Sandy Slows Down Private-Sector Jobs for November

Jobs slow downPrivate-sector hiring slowed in November, in part because of superstorm Sandy, according to a report released Wednesday.

Source: Source: WSJ | Published on December 5, 2012

Private-sector jobs in the U.S. increased 118,000 last month, according to a national employment report calculated by payroll processor Automatic Data Processing Inc. and forecasting firm Moody's Analytics. The October job gain was revised slightly to 157,000 from the 158,000 reported a month ago.

Many businesses in the Northeast are still struggling with the damage caused by Sandy, which made landfall on Oct. 29.

"Superstorm Sandy wreaked havoc on the job market in November, slicing an estimated 86,000 jobs from payrolls," said the report.

According to ADP, companies employing between one and 49 workers increased jobs by 19,000 in November. Medium-size businesses, with payrolls of 50 to 499 workers, hired 33,000 new employees. Large companies, businesses with 500 or more employees, added 66,000 positions.

Service-sector jobs increased by 114,000 last month, but factory jobs lost 16,000 slots.

Starting with the October report, ADP made major changes to its payroll survey. ADP says the new methodology is geared toward capturing where the widely watched nonfarm-payrolls count will be revised to, not necessarily the initial reading of jobs as reported by the Bureau of Labor Statistics on the first Friday of almost every month.

The ADP survey tallies only private-sector jobs. The BLS's nonfarm-payroll data, to be released Friday, include government workers.

Economists surveyed expect that total nonfarm payrolls increased by 80,000 in November as the net job gain was held down by losses in areas hit by Sandy.

Last month's jobless rate is projected to hold at 7.9%.

Because the revised ADP methodology is new and because of the unknown impact from Sandy, most economists are unlikely to change their estimates for Friday's jobs number.

ADP, of Roseland, N.J., offers payroll-processing, human-resource and benefit-administration services to about 600,000 clients world-wide. Economics firm Moody's Analytics is a subsidiary of Moody's Corp.

A stronger view of November payrolls was also released Wednesday.

TrimTabs Investment Research said the total U.S. economy added 202,000 new jobs last month. The report said rebuilding from Sandy may be lifting employment.

TrimTabs's employment estimates are based on an analysis of daily income tax deposits to the U.S. Treasury from all salaried U.S. employees.

Meanwhile, U.S. factory orders increased in October despite a slowdown in demand for civilian aircraft and defense equipment.

Orders for manufactured goods increased 0.8% to $477.58 billion, the third increase in four months, the Commerce Department said Wednesday. Economists surveyed by Dow Jones Newswires expected a 0.1% decline.

The gains were led by a 4.6% increase in machinery orders and a 1.1% advance in nondurable goods, products such as food and petroleum.
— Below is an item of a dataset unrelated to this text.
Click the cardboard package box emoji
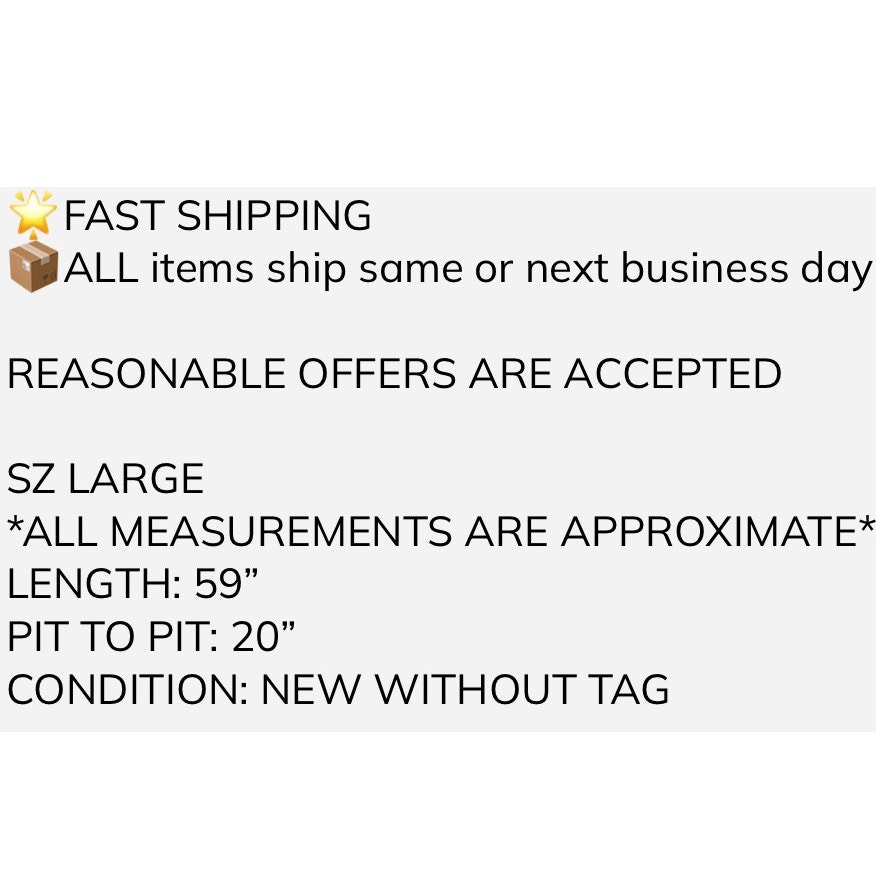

Excluding transportation, factory orders rose 1.3% for the month.

Civilian aircraft orders slowed by 5.6% to $13.80 billion in October, but the figure was still considerably higher than August, when orders totaled $533 million.

Overall durable-goods orders-items meant to last at least three years-were up 0.5%, compared with last week's preliminary reading of an unchanged figure from September.
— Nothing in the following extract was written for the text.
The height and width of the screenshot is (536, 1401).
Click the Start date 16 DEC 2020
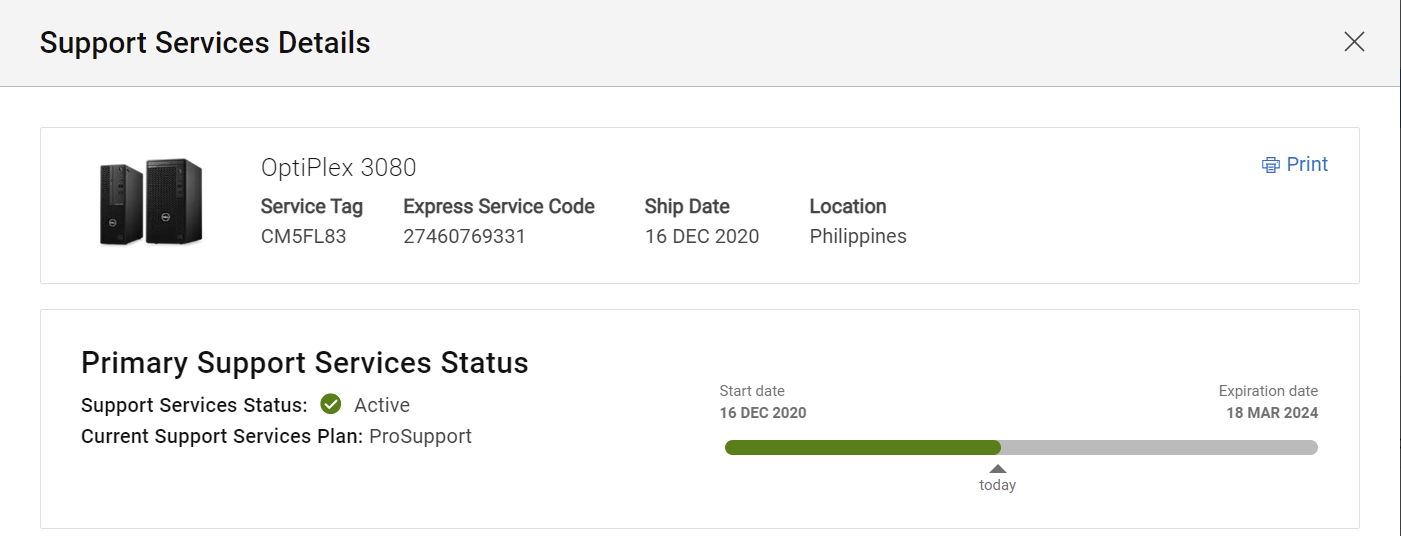(x=763, y=413)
A key measure of business investment-orders for nondefense capital goods, excluding aircraft-advanced 2.9%, which is the best gain since February.
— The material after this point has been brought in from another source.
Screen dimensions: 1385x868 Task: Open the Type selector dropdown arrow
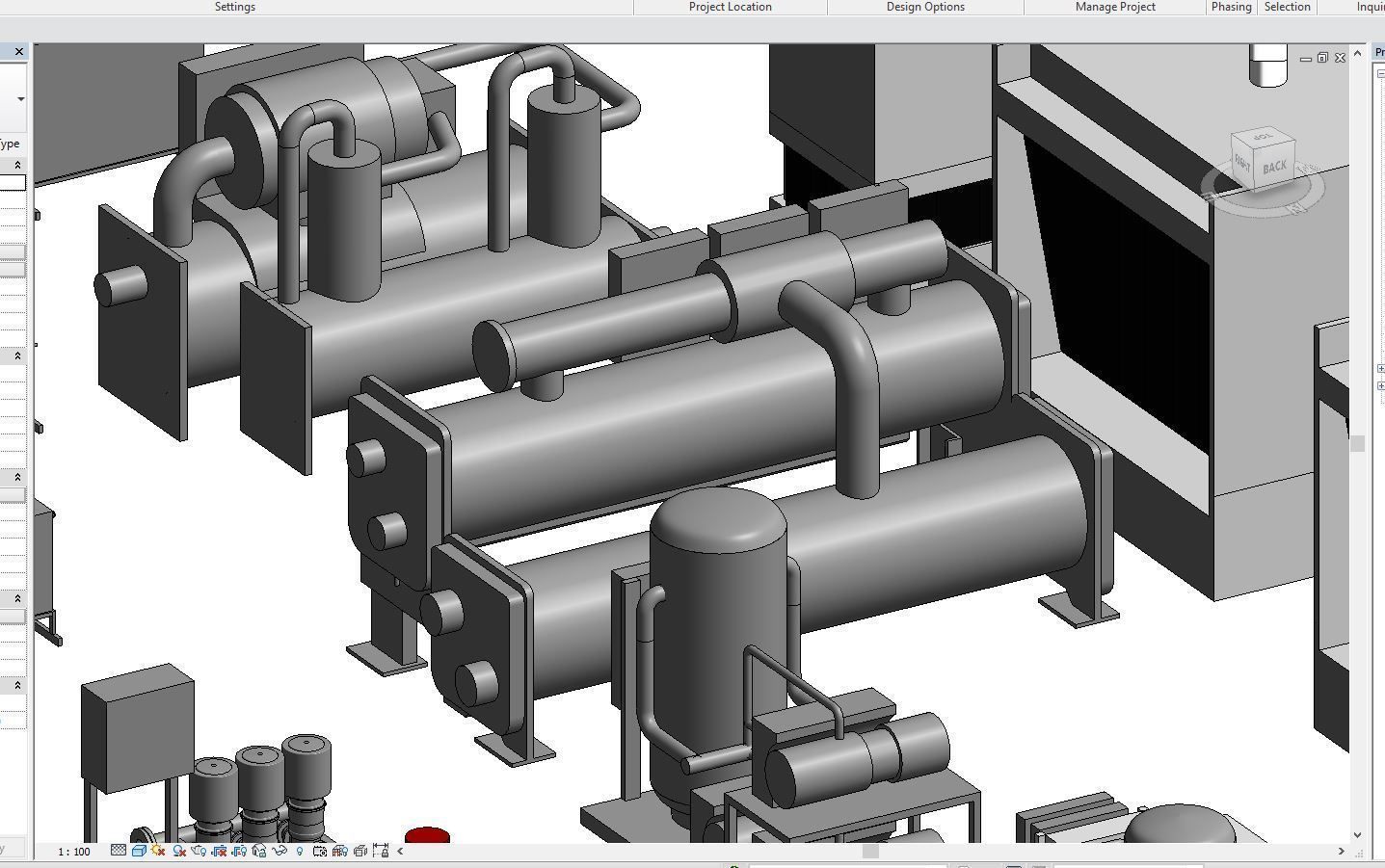21,98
The report indicates the manufacturing sector is improving despite uncertainty over domestic policy and the global economy.

Orders for defense capital goods dropped 7.4% in October after rising 37.4% the previous month. Excluding defense, total factory orders were up 0.8%. Unfilled orders, a sign of future demand, rose 0.3% in October. Factory inventories increased 0.1%, and shipments were up by 0.4%.

Separately, the productivity of U.S. workers improved more than initially estimated in the third quarter, consistent with recent upwardly revised economic-growth readings for the period.

Nonfarm business productivity, which is the output per hour of all workers, increased at a 2.9% annual rate from July through September, the Labor Department said. That compares with an initially reported gain of 1.9%.

It was the best quarterly gain in two years.

Unit labor costs, the ratio of hourly compensation to labor productivity, declined 1.9% in the quarter, a downward revision from a 0.1% decrease first reported.

Economists surveyed by Dow Jones Newswires forecast that productivity would rise 2.8% in the quarter and labor costs would fall by 1.0%.

The productivity improvement was better than initial reports because stronger output gains outpaced an increasing amount of hours worked.

Overall nonfarm business output rose 4.2% in the third quarter, compared with a previously reported 3.2% gain. Hours worked increased 1.3%, the same as the prior reading.

The improvement in output is consistent with other growth measures. The nation's gross domestic product advanced at an annual rate of 2.7% during July through September, the Commerce Department said last week. The revised figure was up from the previously reported 2.0% gain and was the best three-month increase since the final quarter of 2011.